The bloodletting is all out in the open for American Locker, since it is publicly traded on Nasdaq.
GI Plastek of Newburyport, Mass., injection molded the product for American Locker.
``It's certainly a significant customer to us,'' said GI Plastek President Randy Herman. But he said his firm will make up the loss with work from a new customer.
``I think plastics can win back this product in the marketplace, but it's going to take some engineering time to do it,'' he said.
However, it's clear for now, at least, that the cluster box is returning to metal. The company that won the exclusive seven-year Postal Service contract, Auth-Florence Manufacturing Co. of Manhattan, Kan., makes cluster boxes and outdoor parcel lockers of powder-coated aluminum and stainless-steel components, said spokeswoman Stacy Kohlmeier.

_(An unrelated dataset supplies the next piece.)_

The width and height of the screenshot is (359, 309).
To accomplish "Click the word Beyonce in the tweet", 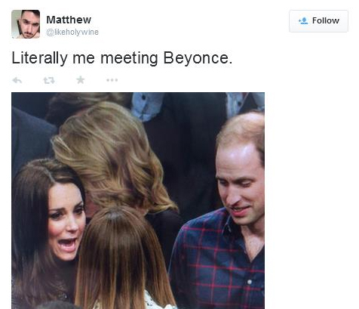I will click(196, 58).
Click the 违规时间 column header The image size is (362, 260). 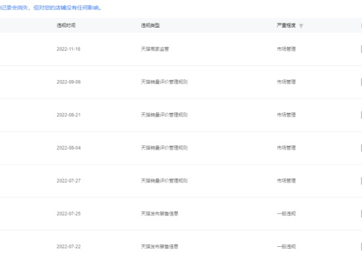click(66, 26)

A Postal Service spokesman declined to give the dollar amount of the new contract, but the Buffalo News reported it is worth $145.6 million.

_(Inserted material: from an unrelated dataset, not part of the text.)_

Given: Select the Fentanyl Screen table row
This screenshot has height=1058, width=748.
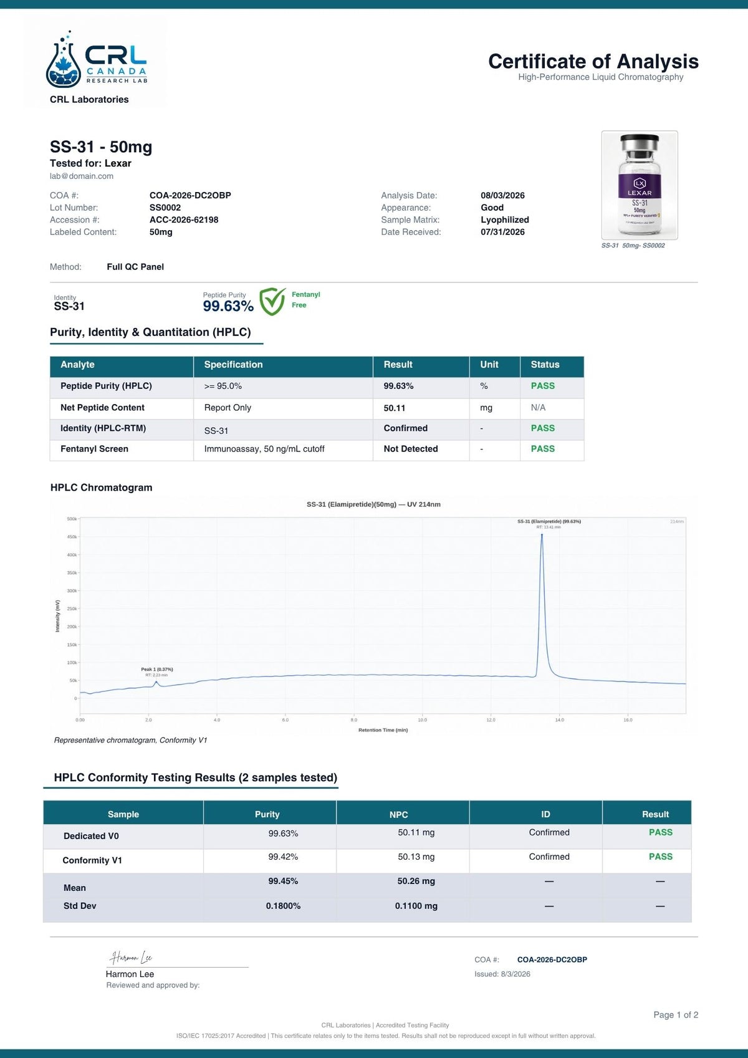Looking at the screenshot, I should 317,450.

``Plastic has served us well, and plastic is a good product,'' said USPS spokesman Jim Quirk. But the Postal Service significantly changed its specification, and the polycarbonate boxes could not meet the new security requirements, he said.
"In terms of best value in what we asked for, and the price, the winning contractor provided that," Quirk said.
With the help of GI Plastek, American Locker had managed to break metal's domination of the postal cluster box. Under the expired contract, American Locker also included aluminum cluster boxes and another plastic product, the outdoor parcel locker.
Postal Service contracts mean high-volume business. According to American Locker's 2003 annual report, the company has shipped more than 171,000 plastic outdoor parcel lockers to the USPS since 1989.
In 1994, American Locker negotiated the USPS contract for plastic cluster boxes, using components manufactured by outside vendors and assembled by its wholly owned subsidiary, American Locker Security Systems in Jamestown.
The new emphasis on mail security is spelled out in American Locker's third-quarter report last year. After noting that the Postal Service had pre-qualified it and four other companies to bid on the cluster box units, American Locker said: ``The USPS has also indicated that it will upgrade the specification that CBUs are designed to meet, to increase resistance to mail theft.''
In the third-quarter report, American Locker said it was working on new designs to meet the requirements.
In a Feb. 8 news release, American Locker said the lost business is likely to hurt the firm.
``The company is actively exploring the development of new markets and strategies to mitigate the effects of this development,'' it said.
The company also makes partitions, shelving, and store fixtures.